### Work required
Copy out all the entries shown below, exactly as they appear.

### Excerpted data

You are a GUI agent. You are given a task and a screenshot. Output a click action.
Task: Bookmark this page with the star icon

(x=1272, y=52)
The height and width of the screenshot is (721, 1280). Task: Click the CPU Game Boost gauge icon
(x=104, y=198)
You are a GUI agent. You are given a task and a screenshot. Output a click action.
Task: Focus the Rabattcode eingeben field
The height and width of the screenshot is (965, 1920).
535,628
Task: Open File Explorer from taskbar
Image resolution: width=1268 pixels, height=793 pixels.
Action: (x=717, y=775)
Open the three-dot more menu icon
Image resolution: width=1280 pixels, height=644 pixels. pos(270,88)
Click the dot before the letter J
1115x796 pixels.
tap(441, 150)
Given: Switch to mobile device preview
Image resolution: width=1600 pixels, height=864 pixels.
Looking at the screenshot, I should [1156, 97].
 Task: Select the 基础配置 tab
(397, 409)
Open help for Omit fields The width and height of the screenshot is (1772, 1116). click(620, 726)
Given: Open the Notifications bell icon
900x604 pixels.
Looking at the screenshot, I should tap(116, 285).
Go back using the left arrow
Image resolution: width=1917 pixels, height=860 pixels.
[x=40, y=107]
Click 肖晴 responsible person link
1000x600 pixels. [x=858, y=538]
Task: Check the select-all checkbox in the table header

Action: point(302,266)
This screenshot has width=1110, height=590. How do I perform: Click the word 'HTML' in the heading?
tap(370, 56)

### Result
You are a GUI agent. You are given a task and a screenshot. Output a click action.
Task: Bookmark this page with the star icon

(x=1272, y=52)
The height and width of the screenshot is (721, 1280). Task: Click the CPU Game Boost gauge icon
(x=104, y=198)
You are a GUI agent. You are given a task and a screenshot. Output a click action.
Task: Focus the Rabattcode eingeben field
The height and width of the screenshot is (965, 1920).
535,628
Task: Open File Explorer from taskbar
Image resolution: width=1268 pixels, height=793 pixels.
Action: (x=717, y=775)
Open the three-dot more menu icon
Image resolution: width=1280 pixels, height=644 pixels. pos(270,88)
Click the dot before the letter J
1115x796 pixels.
tap(441, 150)
Given: Switch to mobile device preview
Image resolution: width=1600 pixels, height=864 pixels.
Looking at the screenshot, I should [1156, 97].
 Task: Select the 基础配置 tab
(397, 409)
Open help for Omit fields The width and height of the screenshot is (1772, 1116). click(620, 726)
Given: Open the Notifications bell icon
900x604 pixels.
Looking at the screenshot, I should tap(116, 285).
Go back using the left arrow
Image resolution: width=1917 pixels, height=860 pixels.
[x=40, y=107]
Click 肖晴 responsible person link
1000x600 pixels. [x=858, y=538]
Task: Check the select-all checkbox in the table header

Action: point(302,266)
This screenshot has width=1110, height=590. How do I perform: Click the word 'HTML' in the heading?
tap(370, 56)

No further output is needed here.